Given the observational nature of the data, unmeasured confounders may have biased results in an unpredictable direction. Importantly, however, both the JHHCC and UNCHCC included laboratory data collected at the discretion of the clinician, providing access to important factors that affect treatment decisions. Additional bias could have resulted from misspecification of the models used to estimate the weights. In order to minimize this concern, we used flexible data-adaptive approaches in modeling the weights, and performed sensitivity analyses considering alternative weight models. These additional analyses yielded consistent results, supporting the robustness of our findings.
Several factors should be taken into account when considering the extent to which our results can be generalized. First, detection of virologic failure, which determined time of eligibility for our sample, depended on the measurement of consecutive HIV RNA levels. Thus, virologic failure could be identified more rapidly among subjects who had HIV RNA levels assessed more frequently. Similarly, detection of immunologic failure depended on the timing of CD4+ T cell count measurements. In addition, a substantial proportion of our sample consisted of subjects treated with non-boosted protease inhibitor regimens and of subjects with exposure to antiretroviral drugs prior to initiating HAART, potentially limiting the applicability of our results to inform expanded access to HAART in treatment-naïve settings. To investigate the latter issue, we performed sensitivity analyses in which we excluded, in turn, subjects treated with non-boosted protease inhibitors and subjects with antiretroviral experience prior to initiating HAART. While the reduced sample sizes meant that the variability of our estimates increased such that the results were no longer significant, the consistency of the point estimates across these subpopulations suggests that the findings reported here are not solely the result of historical treatment patterns experienced by these observational cohorts.
Although we report here no clear harm to delaying a switch in therapy among protease inhibitor-treated patients, it should be emphasized that the optimal long-term clinical outcome was observed among those who were treated with reverse transcriptase inhibitor regimens (most of whom were on standard NNRTI/nucleoside analog regimens) and who were managed aggressively during virologic failure. In other words, there was a hierarchy of efficacy in the context of first HAART failure: subjects failing a reverse transcriptase inhibitor regimen who modified immediately had the lowest mortality, followed by subjects failing a protease inhibitor regimen at a range of switch times, and finally, subjects failing a reverse transcriptase inhibitor regimen who delayed modification had the highest mortality.

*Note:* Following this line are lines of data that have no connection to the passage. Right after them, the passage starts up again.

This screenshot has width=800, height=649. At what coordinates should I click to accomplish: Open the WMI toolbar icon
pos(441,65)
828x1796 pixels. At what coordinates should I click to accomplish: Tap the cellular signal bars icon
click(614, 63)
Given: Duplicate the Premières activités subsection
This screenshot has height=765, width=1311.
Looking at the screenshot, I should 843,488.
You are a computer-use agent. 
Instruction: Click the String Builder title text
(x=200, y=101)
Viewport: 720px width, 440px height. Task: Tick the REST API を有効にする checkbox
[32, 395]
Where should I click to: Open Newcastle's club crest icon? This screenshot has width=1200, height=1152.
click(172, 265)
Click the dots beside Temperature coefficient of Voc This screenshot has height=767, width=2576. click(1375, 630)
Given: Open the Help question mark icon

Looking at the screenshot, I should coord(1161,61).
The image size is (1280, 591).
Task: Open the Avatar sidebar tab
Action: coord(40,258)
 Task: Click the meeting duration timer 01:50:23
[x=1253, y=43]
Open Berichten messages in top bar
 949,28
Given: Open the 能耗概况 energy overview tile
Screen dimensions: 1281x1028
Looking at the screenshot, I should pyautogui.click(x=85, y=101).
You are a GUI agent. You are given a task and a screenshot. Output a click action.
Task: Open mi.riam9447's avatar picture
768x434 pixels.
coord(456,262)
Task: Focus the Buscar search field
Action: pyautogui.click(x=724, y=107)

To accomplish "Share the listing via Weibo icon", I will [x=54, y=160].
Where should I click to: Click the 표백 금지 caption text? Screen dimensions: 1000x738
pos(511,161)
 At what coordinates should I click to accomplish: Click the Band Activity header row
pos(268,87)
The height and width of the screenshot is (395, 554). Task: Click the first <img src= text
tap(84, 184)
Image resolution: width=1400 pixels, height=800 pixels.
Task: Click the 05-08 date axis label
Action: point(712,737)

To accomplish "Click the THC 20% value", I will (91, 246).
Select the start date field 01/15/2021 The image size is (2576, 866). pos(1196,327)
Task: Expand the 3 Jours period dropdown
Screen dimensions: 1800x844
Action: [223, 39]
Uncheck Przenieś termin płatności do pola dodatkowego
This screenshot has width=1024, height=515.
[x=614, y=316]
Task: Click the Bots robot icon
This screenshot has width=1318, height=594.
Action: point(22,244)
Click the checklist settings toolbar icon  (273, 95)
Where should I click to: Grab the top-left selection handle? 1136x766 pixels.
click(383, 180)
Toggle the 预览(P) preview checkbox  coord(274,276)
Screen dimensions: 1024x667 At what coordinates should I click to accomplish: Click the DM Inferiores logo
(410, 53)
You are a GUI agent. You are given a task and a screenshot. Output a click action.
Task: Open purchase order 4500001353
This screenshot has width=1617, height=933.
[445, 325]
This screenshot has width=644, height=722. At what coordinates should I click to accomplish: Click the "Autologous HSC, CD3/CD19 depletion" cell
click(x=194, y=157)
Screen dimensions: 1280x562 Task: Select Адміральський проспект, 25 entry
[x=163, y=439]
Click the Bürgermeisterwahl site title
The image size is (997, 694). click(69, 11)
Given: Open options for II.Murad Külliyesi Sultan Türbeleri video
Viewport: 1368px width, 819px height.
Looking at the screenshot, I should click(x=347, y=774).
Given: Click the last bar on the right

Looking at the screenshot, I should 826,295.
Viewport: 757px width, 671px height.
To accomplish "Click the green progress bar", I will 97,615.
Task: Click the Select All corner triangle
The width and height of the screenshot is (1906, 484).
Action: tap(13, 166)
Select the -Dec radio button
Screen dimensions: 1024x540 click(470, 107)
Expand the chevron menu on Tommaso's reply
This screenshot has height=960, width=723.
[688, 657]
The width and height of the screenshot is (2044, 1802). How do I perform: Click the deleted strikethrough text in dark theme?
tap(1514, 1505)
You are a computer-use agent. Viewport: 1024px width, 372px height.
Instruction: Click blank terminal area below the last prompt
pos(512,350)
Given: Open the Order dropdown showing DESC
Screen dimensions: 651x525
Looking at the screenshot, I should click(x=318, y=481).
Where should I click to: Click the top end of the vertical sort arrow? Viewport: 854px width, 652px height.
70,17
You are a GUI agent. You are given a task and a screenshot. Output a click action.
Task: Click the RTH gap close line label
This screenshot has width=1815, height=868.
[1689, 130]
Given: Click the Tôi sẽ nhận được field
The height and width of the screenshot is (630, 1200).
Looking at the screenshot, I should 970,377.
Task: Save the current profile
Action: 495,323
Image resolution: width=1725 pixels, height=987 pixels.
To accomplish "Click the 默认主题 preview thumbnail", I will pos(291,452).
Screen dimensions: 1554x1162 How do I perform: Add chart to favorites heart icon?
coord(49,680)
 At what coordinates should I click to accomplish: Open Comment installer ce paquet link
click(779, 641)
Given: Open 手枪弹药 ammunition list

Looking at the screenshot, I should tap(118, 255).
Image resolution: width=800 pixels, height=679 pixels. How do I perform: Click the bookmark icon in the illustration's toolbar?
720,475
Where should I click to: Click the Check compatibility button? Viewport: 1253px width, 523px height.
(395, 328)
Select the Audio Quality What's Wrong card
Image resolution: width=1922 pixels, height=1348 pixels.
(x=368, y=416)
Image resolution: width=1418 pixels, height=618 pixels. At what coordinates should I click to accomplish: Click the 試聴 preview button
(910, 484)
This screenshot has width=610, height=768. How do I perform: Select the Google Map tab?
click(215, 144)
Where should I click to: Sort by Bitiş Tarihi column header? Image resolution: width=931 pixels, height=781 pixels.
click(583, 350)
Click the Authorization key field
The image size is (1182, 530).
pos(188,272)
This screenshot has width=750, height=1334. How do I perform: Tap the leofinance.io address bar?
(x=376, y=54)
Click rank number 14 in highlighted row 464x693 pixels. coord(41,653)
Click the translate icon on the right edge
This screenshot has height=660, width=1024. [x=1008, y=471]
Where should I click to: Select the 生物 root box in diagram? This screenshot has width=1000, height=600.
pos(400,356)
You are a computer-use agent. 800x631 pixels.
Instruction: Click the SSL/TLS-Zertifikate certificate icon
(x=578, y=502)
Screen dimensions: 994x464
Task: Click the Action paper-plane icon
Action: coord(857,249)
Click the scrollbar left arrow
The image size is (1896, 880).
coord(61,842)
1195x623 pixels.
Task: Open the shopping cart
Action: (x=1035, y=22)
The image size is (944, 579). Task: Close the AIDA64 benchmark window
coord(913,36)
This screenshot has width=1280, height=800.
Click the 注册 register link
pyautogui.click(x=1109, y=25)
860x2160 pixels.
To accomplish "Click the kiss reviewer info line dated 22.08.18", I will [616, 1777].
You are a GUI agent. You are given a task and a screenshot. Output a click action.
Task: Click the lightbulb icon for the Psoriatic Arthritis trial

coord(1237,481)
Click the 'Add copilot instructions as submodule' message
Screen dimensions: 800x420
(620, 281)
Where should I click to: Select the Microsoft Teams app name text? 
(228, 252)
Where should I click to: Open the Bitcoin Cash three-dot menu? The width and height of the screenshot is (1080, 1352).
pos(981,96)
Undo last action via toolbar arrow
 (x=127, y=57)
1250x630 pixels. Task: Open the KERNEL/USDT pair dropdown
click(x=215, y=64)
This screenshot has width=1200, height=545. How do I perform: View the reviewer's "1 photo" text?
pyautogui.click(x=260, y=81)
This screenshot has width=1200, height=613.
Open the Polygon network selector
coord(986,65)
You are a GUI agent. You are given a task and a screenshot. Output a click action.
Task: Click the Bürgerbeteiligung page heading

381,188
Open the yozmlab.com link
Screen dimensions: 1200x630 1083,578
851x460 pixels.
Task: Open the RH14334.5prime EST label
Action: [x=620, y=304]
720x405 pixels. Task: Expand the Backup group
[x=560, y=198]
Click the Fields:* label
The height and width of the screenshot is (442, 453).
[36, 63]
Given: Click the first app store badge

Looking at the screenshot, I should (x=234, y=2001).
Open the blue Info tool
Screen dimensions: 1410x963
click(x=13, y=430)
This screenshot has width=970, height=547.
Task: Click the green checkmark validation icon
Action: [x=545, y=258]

In summary, our findings support the recommendation that treatment be modified immediately following first HAART failure. This is particularly true for individuals receiving a standard first HAART regimen containing nucleoside analogues and a NNRTI. Access to HAART is being expanded rapidly worldwide, and, at least in the short term, first HAART regimens are likely to be NNRTI-based. Given the elevated risk of mortality that is associated with delayed treatment modification in patients receiving these regimens, our data support making viral load testing more available. Our data also suggest that the prolonged treatment benefits that have been repeatedly observed during virologic failure—all of which have been based largely on protease inhibitor regimens—may not be realized in regions where access to these regimens is limited.[17
] These considerations should be taken into account when planning HAART delivery systems, and within the context of resource constraints and the urgent need to scale-up therapy as rapidly as possible, efforts should be made to minimize delay until modification.